Medi-Cal recipient, 101, evicted from Santa Rosa assisted living facility for being unable to pay
Mabel Barnfield, like most people, probably never thought she’d live to be 101, and she clearly did not expect to be paying nearly $7,000 a month to be living in a senior residential care facility.
The expense drained her of all the money she had after selling her modest home in Santa Rosa’s Holland Heights neighborhood in 2013. By November of last year, all Barnfield could afford to give Brookdale Fountaingrove, the assisted living facility, was her monthly Social Security check of about $1,300 - it wasn’t enough.
“How do you plan for that? It’s an awful lot of money every month,” said Barnfield’s younger sister, Betty James, 90, of Santa Rosa.
On April 18, Barnfield, who suffers from dementia, was wheeled into Sonoma County eviction court on Cleveland Avenue. With her bank account drained, the former real estate agent was now receiving Medi-Cal, the state’s version of Medicaid health insurance, which the private-pay Brookdale did not accept.
Barnfield’s close friends started calling many of the 19 skilled nursing homes in Sonoma County that do accept Medi-Cal, but none would take her. During a break in her eviction proceedings, her Sonoma County Legal Aid attorney and Brookdale’s attorneys located a bed in Novato, and she was taken there the next day.
Barnfield is unique in that she’s lived longer than most people, senior advocates say. But her predicament - running out of money and relying on federal health insurance that advocates claim skilled nursing homes avoid - is one an increasing number of people will face as a large share of the population continues to age.
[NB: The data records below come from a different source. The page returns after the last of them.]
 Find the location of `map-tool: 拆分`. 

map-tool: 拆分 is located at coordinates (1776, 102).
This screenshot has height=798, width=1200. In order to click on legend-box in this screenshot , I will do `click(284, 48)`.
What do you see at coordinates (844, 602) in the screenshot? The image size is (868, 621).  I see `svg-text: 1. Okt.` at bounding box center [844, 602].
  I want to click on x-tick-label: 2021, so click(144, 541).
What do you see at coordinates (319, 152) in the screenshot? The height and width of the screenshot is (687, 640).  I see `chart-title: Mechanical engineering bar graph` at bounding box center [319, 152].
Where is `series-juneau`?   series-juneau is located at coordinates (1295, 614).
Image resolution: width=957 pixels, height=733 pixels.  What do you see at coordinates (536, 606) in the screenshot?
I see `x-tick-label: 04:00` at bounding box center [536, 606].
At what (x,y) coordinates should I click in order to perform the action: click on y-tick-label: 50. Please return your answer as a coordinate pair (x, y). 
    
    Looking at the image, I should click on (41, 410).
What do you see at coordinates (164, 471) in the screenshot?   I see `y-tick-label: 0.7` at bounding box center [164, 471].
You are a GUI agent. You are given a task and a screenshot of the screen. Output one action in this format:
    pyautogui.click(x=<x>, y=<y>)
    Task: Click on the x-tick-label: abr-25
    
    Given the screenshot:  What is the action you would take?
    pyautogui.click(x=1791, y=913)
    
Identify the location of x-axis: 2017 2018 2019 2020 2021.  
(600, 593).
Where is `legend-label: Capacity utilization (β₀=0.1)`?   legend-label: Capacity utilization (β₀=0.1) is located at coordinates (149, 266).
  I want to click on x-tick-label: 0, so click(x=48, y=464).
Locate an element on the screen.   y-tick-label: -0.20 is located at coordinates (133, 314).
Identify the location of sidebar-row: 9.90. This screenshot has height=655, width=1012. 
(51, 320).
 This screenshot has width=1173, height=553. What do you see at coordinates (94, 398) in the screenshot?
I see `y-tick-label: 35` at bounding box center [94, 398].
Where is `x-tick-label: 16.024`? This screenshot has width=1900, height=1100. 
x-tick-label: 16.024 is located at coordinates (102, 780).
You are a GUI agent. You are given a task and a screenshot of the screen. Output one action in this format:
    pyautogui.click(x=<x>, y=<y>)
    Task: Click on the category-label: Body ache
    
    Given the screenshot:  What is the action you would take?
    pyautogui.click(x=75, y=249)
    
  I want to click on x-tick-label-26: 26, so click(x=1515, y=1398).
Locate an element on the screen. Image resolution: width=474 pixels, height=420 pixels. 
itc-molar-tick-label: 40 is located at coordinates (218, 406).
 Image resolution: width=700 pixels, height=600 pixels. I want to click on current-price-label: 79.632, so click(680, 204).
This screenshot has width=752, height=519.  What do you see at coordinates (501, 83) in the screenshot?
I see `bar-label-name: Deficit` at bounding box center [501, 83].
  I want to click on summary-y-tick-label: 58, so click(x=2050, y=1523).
Crista Nelson, executive director of Senior Advocacy Services, a regional agency that runs the Sonoma County Long-Term Care Ombudsman Program, said Medi-Cal reimbursements are far lower than what skilled nursing homes get from Medicare, which covers a resident’s medical needs and also can be used for expensive physical therapy. Because of that, she said, nursing homes will try to limit the number of Medi-Cal residents they take in.
It’s a claim strongly rejected by the trade association that represents most of the skilled nursing homes in California.
Deborah Pacyna, a spokeswoman for the California Association of Health Facilities, said statewide admissions records show that 15% of residents in skilled nursing homes are on Medicare, while 73% are on Medi-Cal or Medi-Cal-managed care plans.
“It’s hard to argue that facilities are limiting access when 3 out of every ?4 patients is obtaining health care coverage through Medi-Cal,” Paycna said in an email.
Pacyna said the Bay Area, in general, is among the most affected regions in California for available skilled nursing beds because of its dense population and the lack of new nursing home construction. High real estate costs and excessive regulation by the Office of Statewide Health Planning and Development inhibits new construction, she said.
“In Sonoma County alone, there are just 1,400 beds to serve a half million people and an exploding elderly population,” Pacyna said.
According to Nelson, who runs the county’s Long-Term Care Ombudsman Program, Sonoma County is home to ?21 skilled nursing and ?169 assisted living facilities. Assisted living facilities or long-term care facilities are not covered by Medicare or Medi-Cal because they technically are not medical beds, she said.
Medicare will pay up to 100 days of care in skilled nursing facilities if a patient has a “qualifying stay” after being discharged from a hospital, she said. Of the county’s ?21 skilled nursing facilities, all but two are Medicare and Medi-Cal certified.
In total, Sonoma County has 1,463 skilled nursing beds authorized to accept Medi-Cal reimbursements. Nelson said the most common way of entering into a skilled nursing facility is by being discharged from a hospital, with Medicare covering the first 100 days. After that some patients are switched to Medi-Cal and become a financial liability for the facility, she said.
“If you have no assets or means to pay, Medi-Cal will pay that, but the Medi-Cal reimbursement is significantly lower,” she said. “They try to discharge people because Medi-Cal doesn’t pay as much.”
When Mabel Barnfield sold her home off Bennett Valley Road, she walked away with about $160,000 because she had to pay off a $250,000 loan she took out during the recession. She sold the home for about $450,000, a price that was well under market value because of deferred maintenance, said Marianne Dolan, a close friend and former real estate colleague who has been helping Barnfield and her sister, Betty James, through the eviction process.